Alembic migrations involving PostgreSQL column default values

  • #TIL
  • #Python
  • #PostgreSQL

Today I Learnt how to create Alembic migrations when adding a new non-nullable column to an existing table

I wanted to create an Alembic migration for a new column in a Postgres table. The column should be non-nullable and needs a default value since there is already data in this table.

There are 2 ways to do this:

  1. Create the column, allowing null values. Then update all rows to set a default. Then make the column non-nullable
  2. Create the column with a default value

In Alembic, option 1 would look something like:

def upgrade():
    # Add column, then set default value, then make non-nullable
    op.add_column("file", sa.Column("file_format", sa.String(), nullable=True))
    op.execute("UPDATE file SET file_format = 'hex' WHERE file_format is NULL")
    op.alter_column("file", "file_format", nullable=False)

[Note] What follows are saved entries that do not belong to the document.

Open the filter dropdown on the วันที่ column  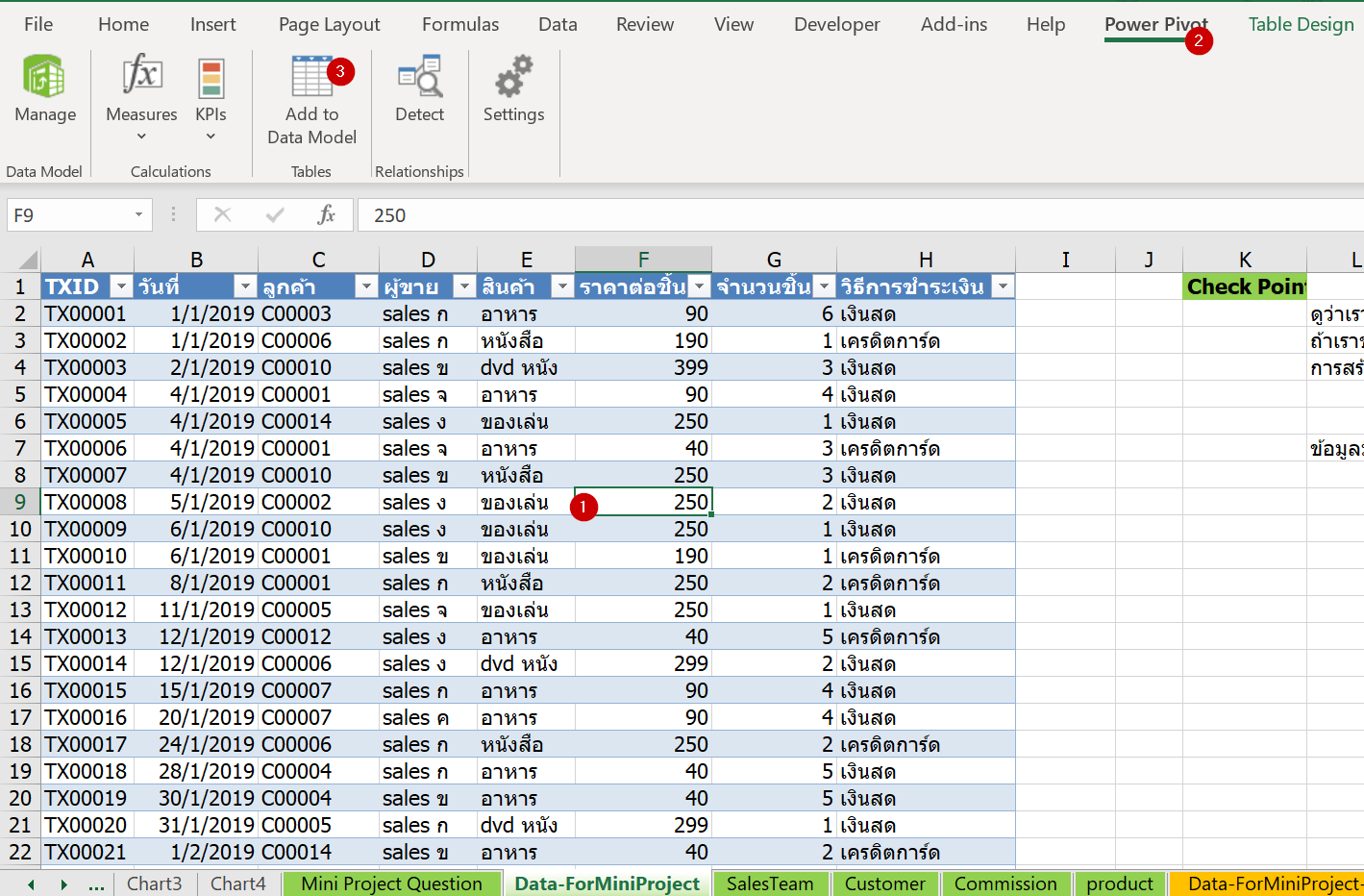coord(246,286)
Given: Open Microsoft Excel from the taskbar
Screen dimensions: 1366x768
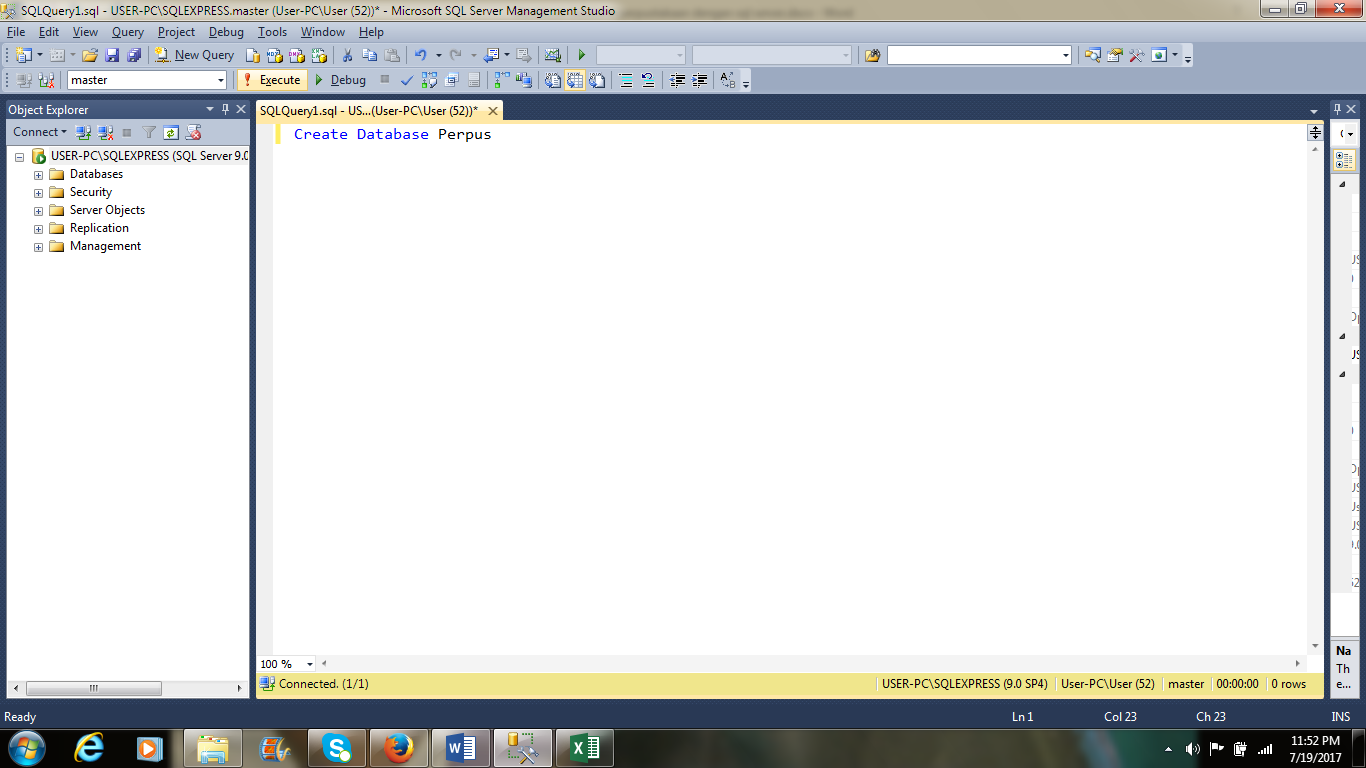Looking at the screenshot, I should [585, 747].
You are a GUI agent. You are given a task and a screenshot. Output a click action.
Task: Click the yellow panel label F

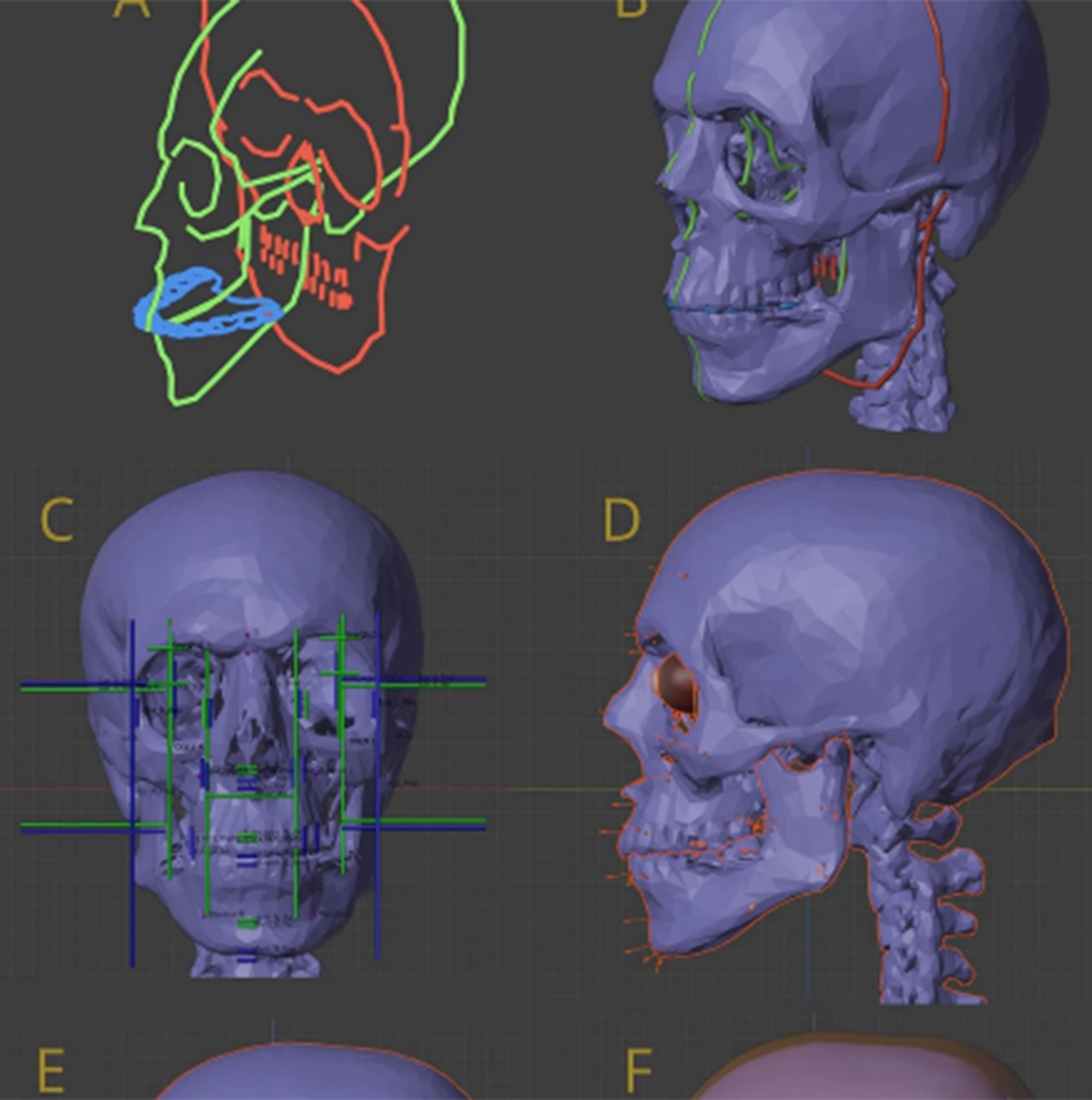click(x=639, y=1070)
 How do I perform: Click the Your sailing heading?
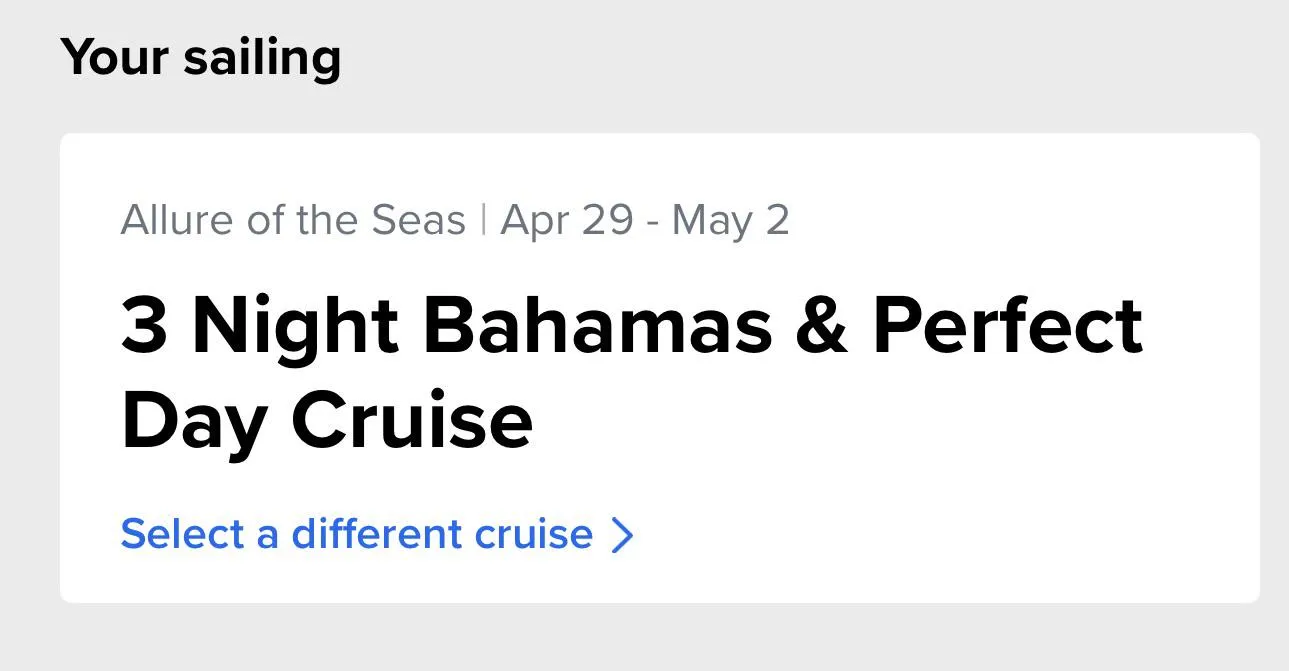coord(200,57)
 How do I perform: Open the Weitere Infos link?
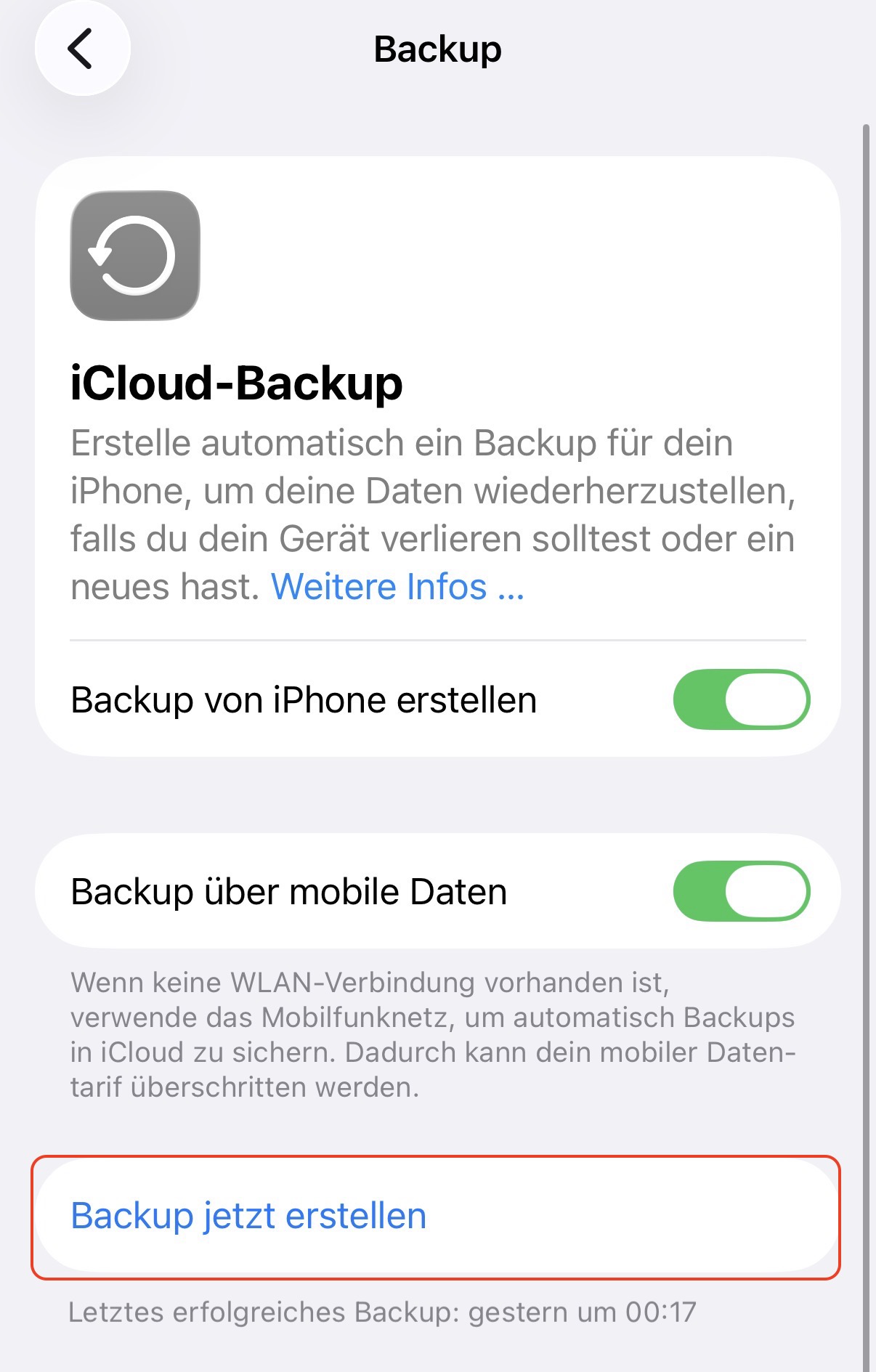pyautogui.click(x=397, y=587)
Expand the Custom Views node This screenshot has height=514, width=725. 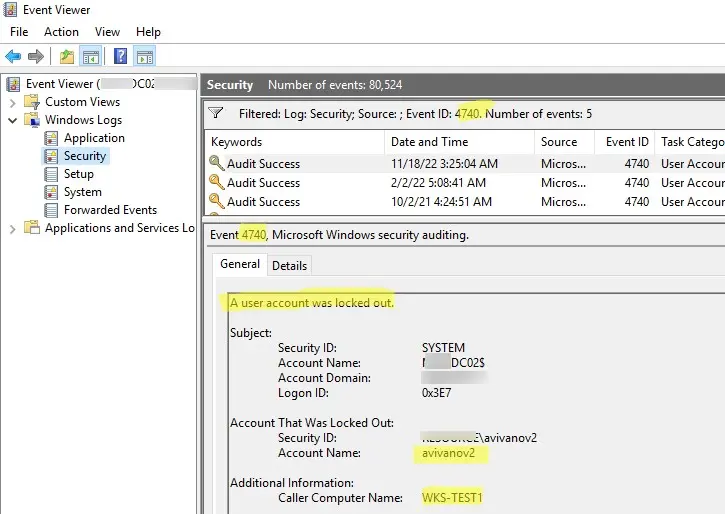point(13,102)
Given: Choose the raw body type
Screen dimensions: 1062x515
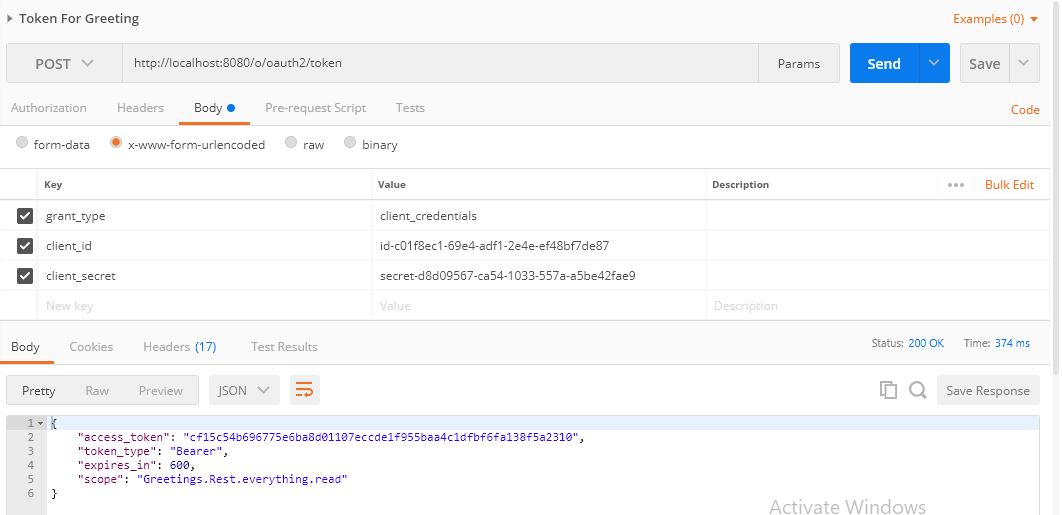Looking at the screenshot, I should tap(291, 144).
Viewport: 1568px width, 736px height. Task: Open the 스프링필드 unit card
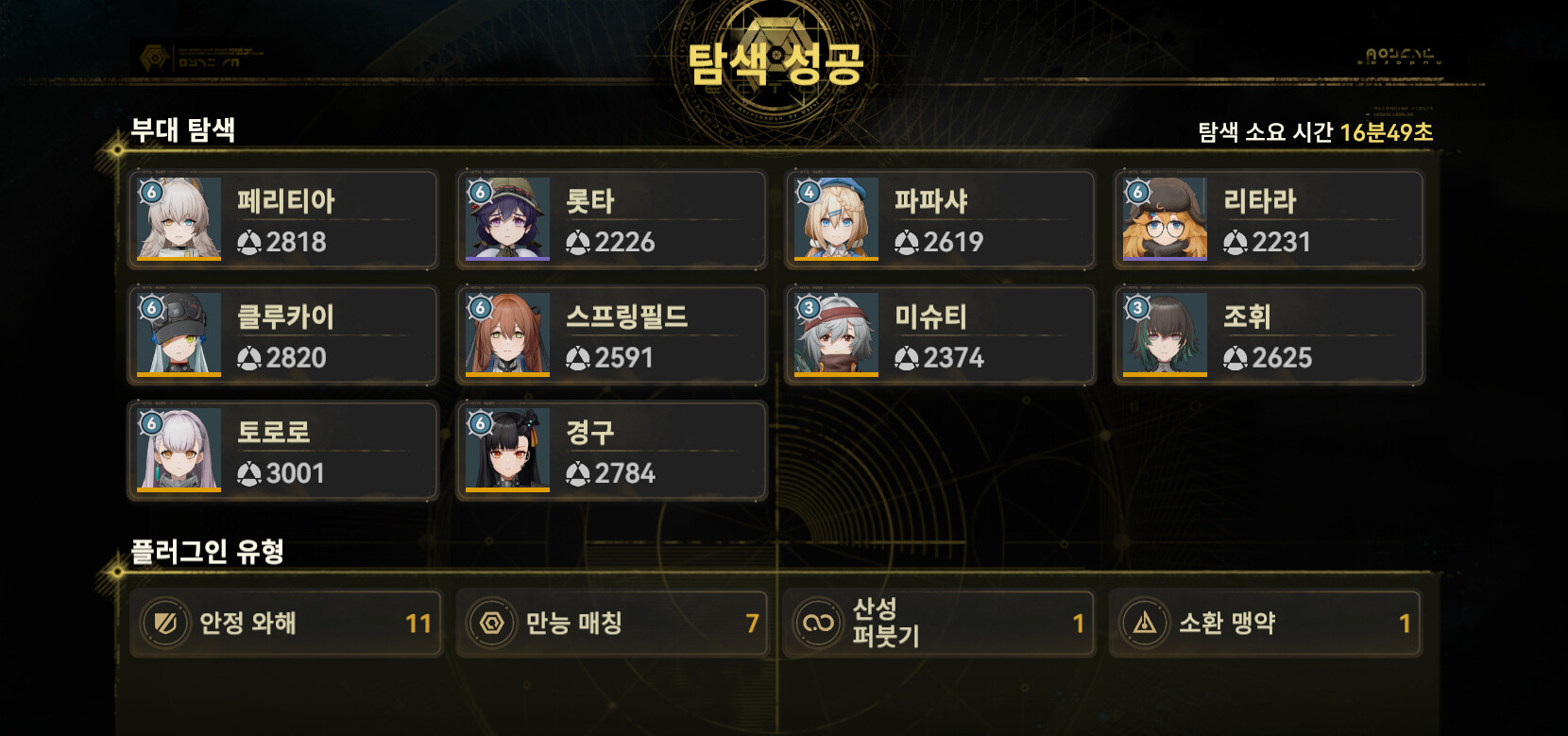pos(612,335)
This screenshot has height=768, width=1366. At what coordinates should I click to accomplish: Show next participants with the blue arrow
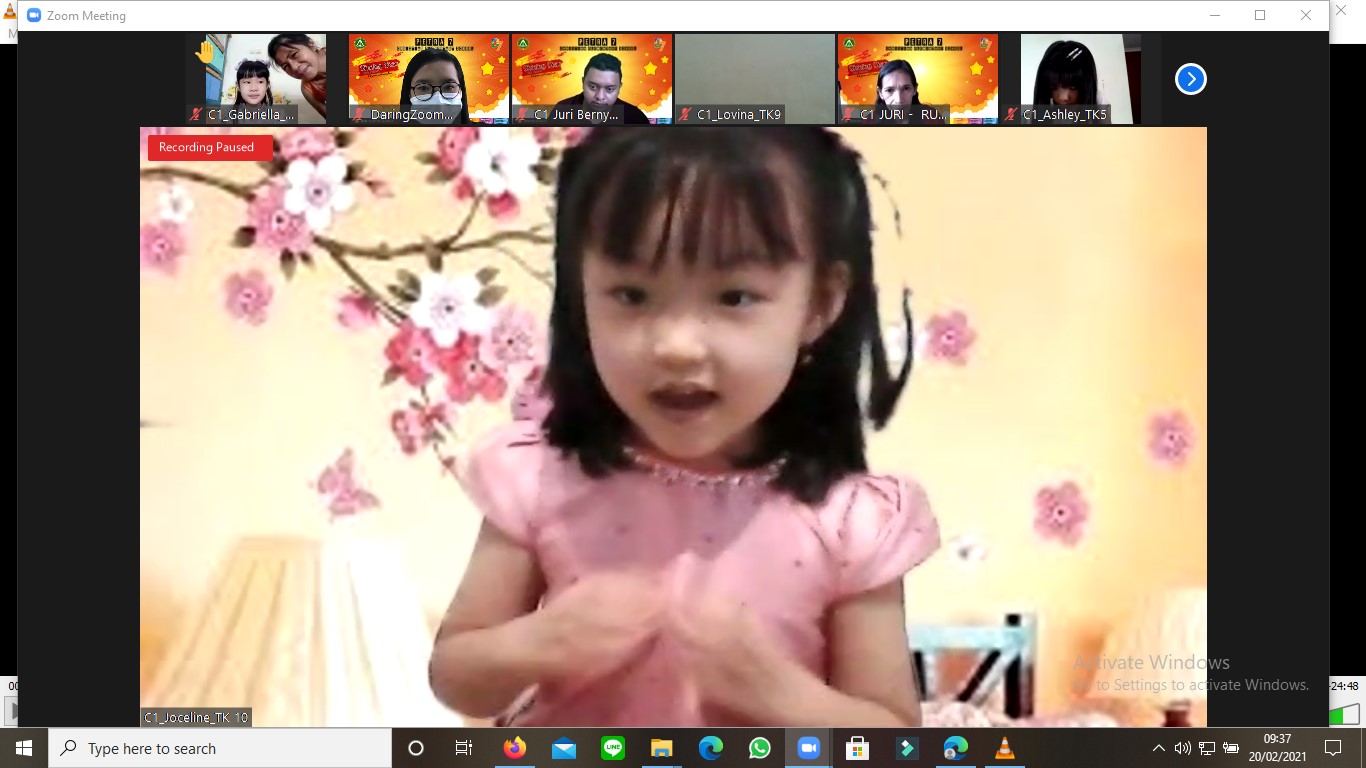[x=1190, y=79]
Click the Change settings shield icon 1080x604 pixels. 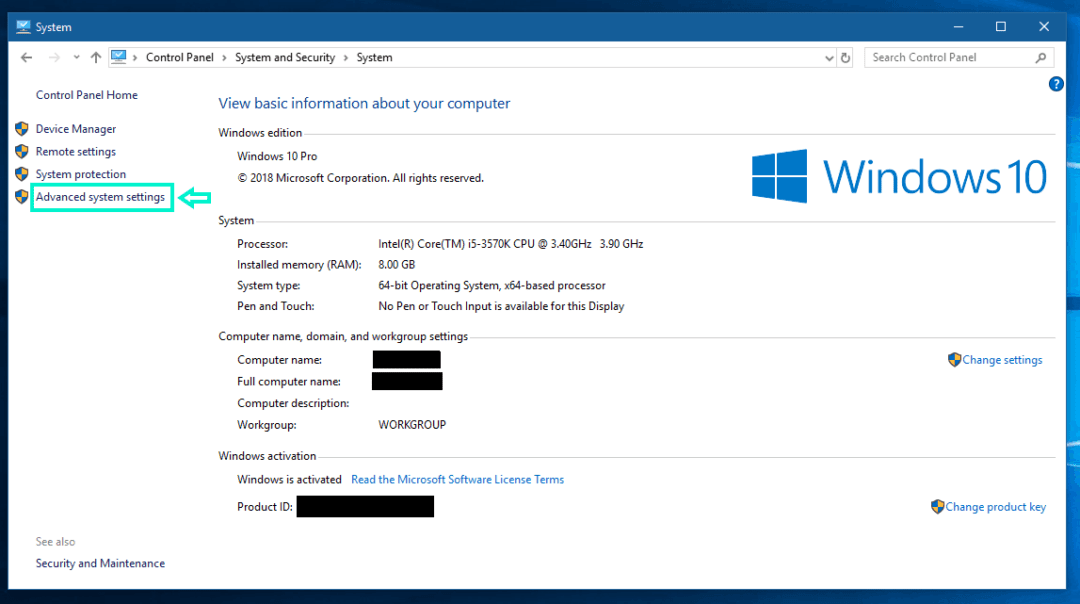pyautogui.click(x=953, y=359)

whereas option 2 would look something like:

def upgrade():
    op.add_column(
        "file",
        sa.Column("file_format", sa.String(), server_default="hex", nullable=False),
    )

Initially I decided to go for option 1 since I would like to update the default value in the future and I could do this without requiring another migration (I could just set default to another value).

However, as soon as I started running the migration I could see it was taking a long time to run, specifically the second UPDATE command. The table was not particularly large but had around 7 million rows and this command was taking over 5 minutes to run. Since this migration was running inside of a single transaction, it was also taking a lock on the table and thus impacting live traffic - thankfully I was just running this in the staging environment!

I did a bit of searching online and found (via StackExchange) the following blog post, which implies option 2 above should be a lot faster since PostgreSQL (as of version 11) does not need to rewrite the whole table when adding a new column with a default value. This is backed up by the official PostgreSQL docs which under the ‘Notes’ section says:

When a column is added with ADD COLUMN and a non-volatile DEFAULT is specified, the default is evaluated at the time of the statement and the result stored in the table's metadata. That value will be used for the column for all existing rows. If no DEFAULT is specified, NULL is used. In neither case is a rewrite of the table required.

I changed the migration to use server_default instead and reran the migration. It now took just 5 seconds!

(Note that versions of PostgreSQL prior to version 11 would lock the table even when using a default value due to it needing to rewrite the all data for the table on disk, so option 1 in this case would be better, although updating the rows in small batches is recommended to reduce downtime)

In summary, whenever adding a new non-nullable column to an existing table, always use server_default rather than populating it manually since PostgreSQL knows how to optimise for this.